→ **GIVEN REQUEST**
Rewrite the listing, requests included, starting at the line that contains "Where should I" and ending at the last line of the listing, and shift every coordinate in the answers up by 24. Leave the pictures out.

+++

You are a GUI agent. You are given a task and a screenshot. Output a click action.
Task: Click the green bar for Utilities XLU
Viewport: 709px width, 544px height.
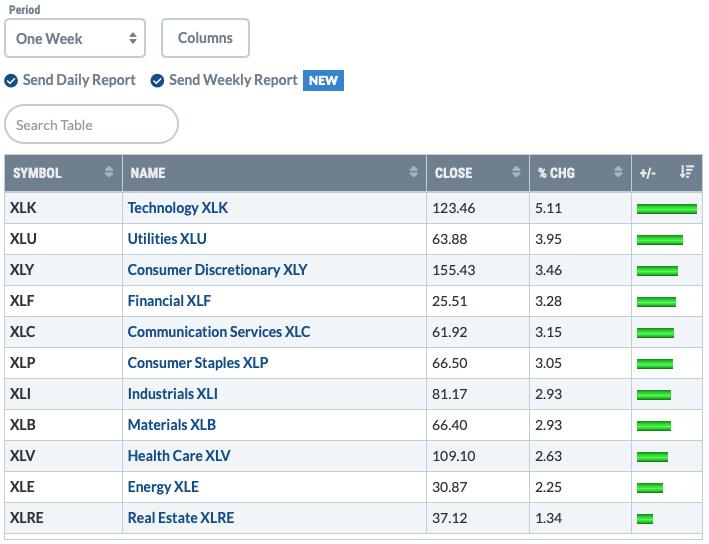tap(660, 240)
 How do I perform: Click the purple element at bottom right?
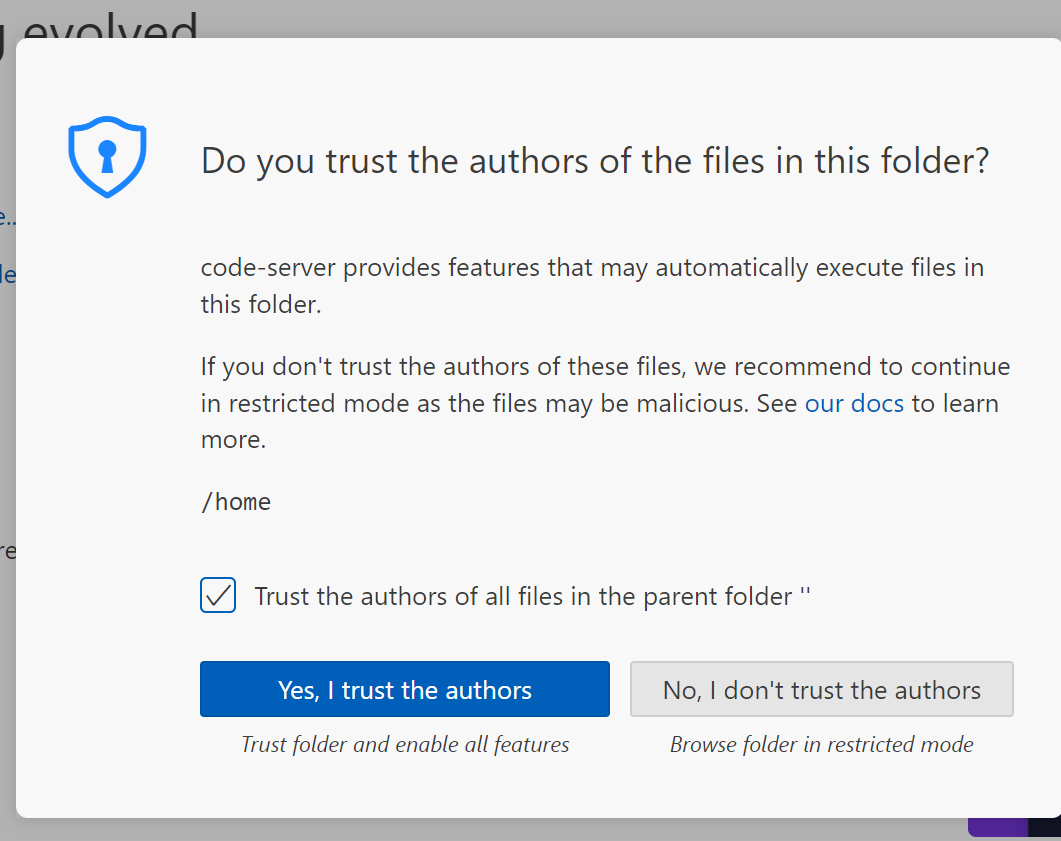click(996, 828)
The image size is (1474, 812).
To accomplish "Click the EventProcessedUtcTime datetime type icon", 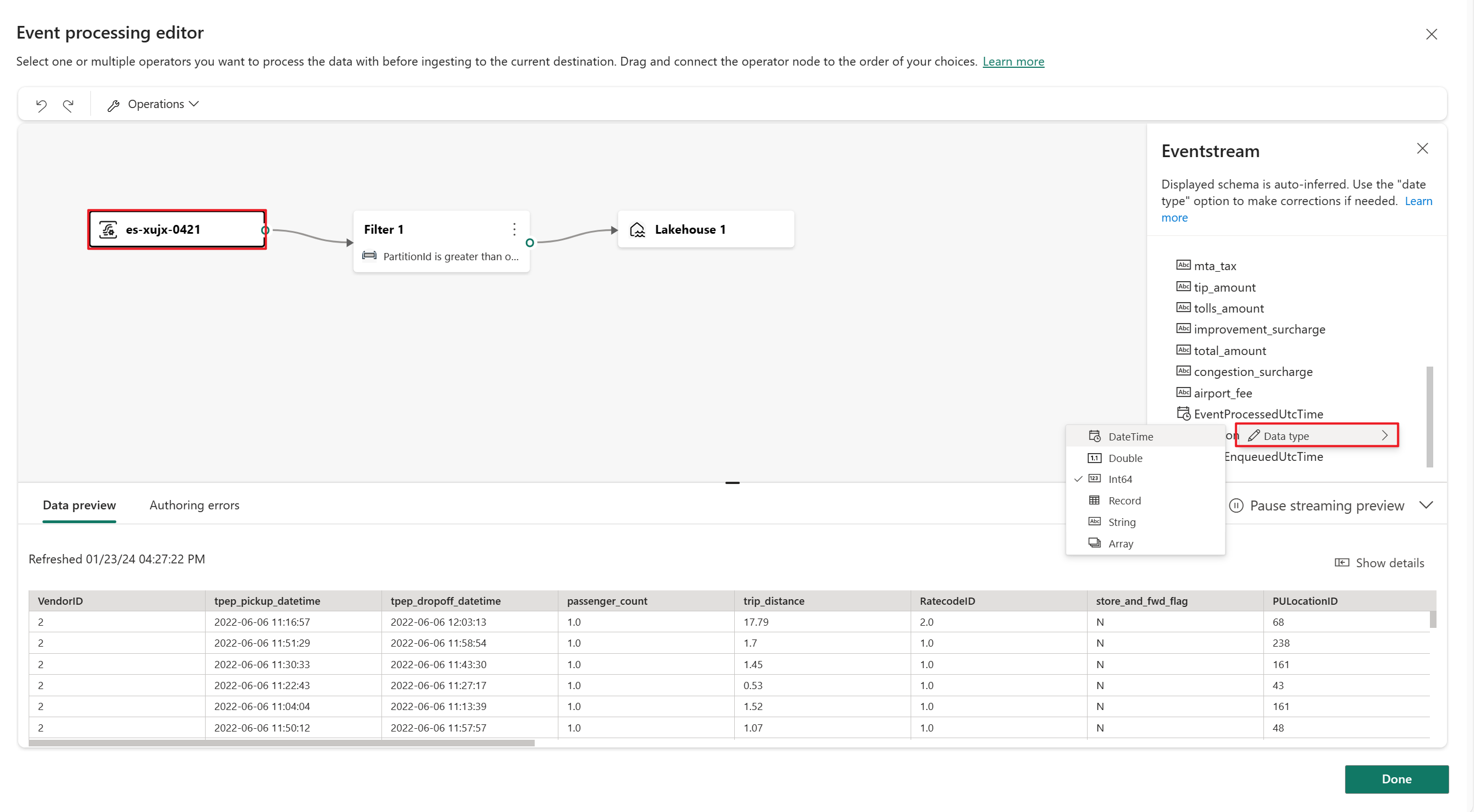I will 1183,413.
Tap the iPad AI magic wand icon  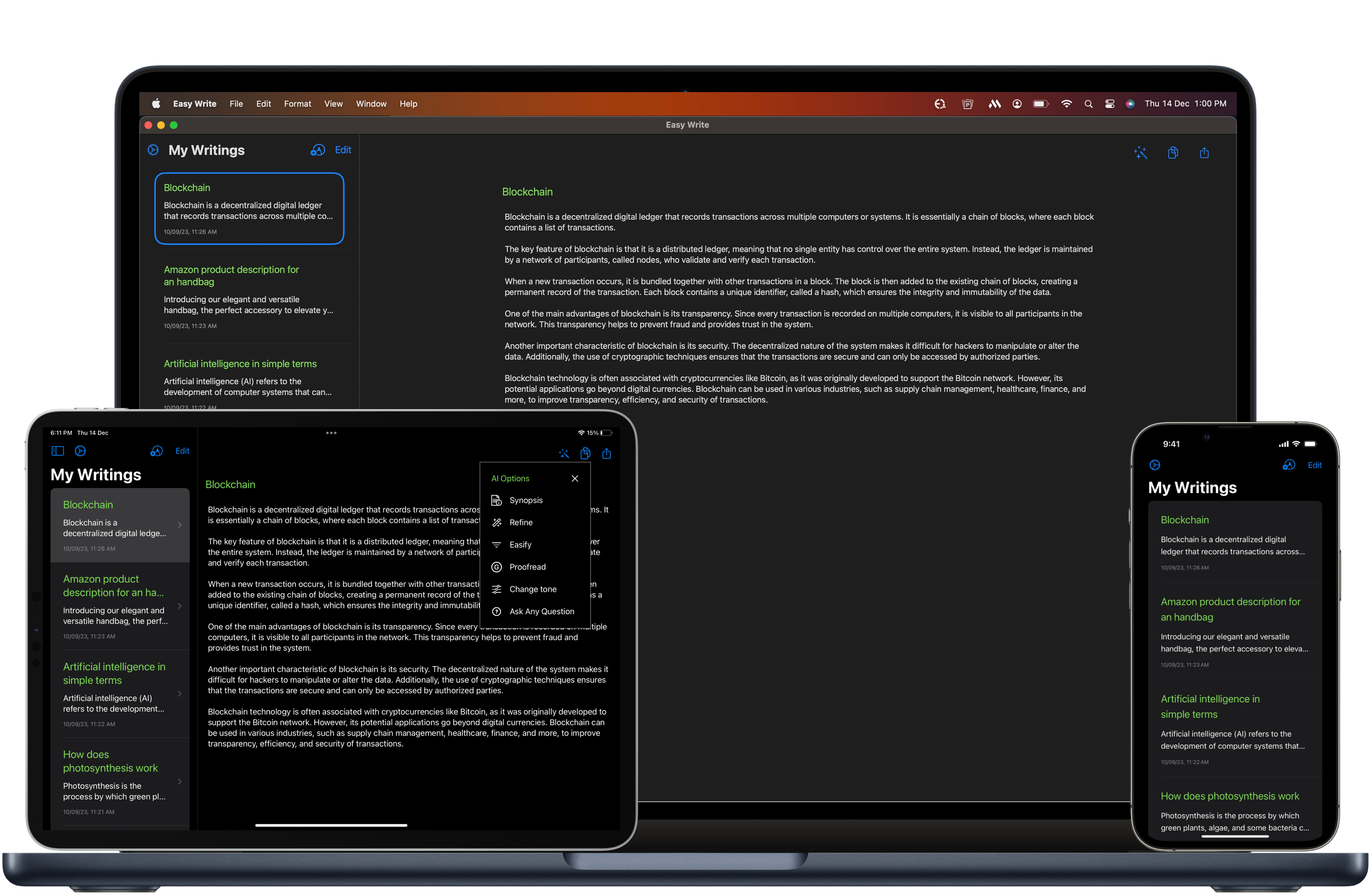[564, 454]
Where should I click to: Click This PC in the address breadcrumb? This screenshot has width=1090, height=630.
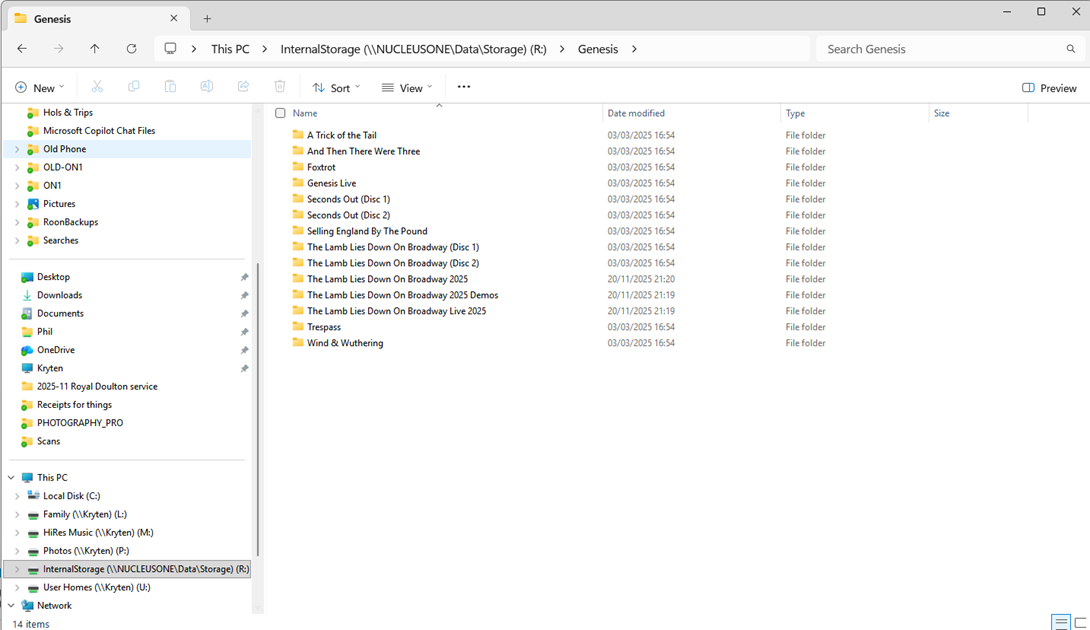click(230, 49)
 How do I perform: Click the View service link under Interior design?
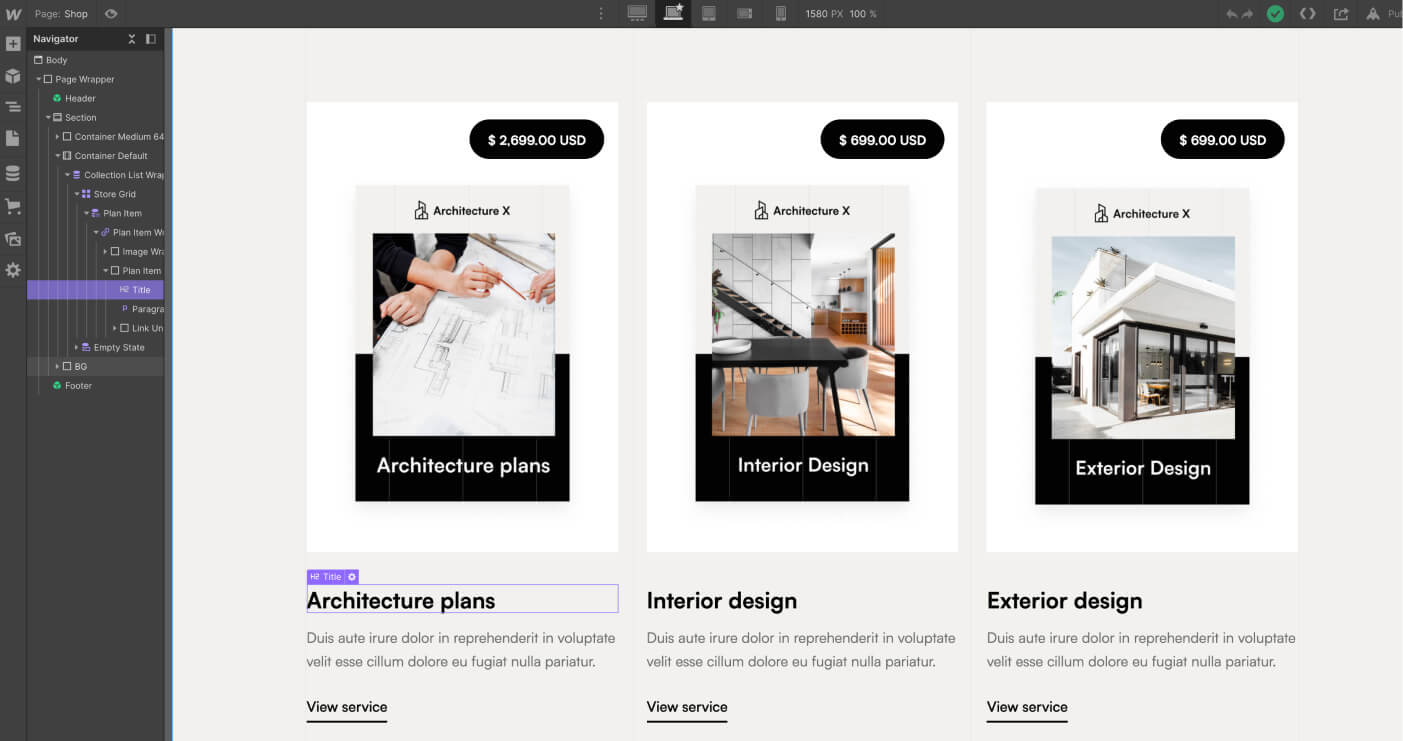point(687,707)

+++

→ **ANSWER**
Where should I click to: Click This PC in the address breadcrumb? This screenshot has width=1090, height=630.
click(254, 73)
 How do I perform: Click the View service link under Interior design?
point(711,731)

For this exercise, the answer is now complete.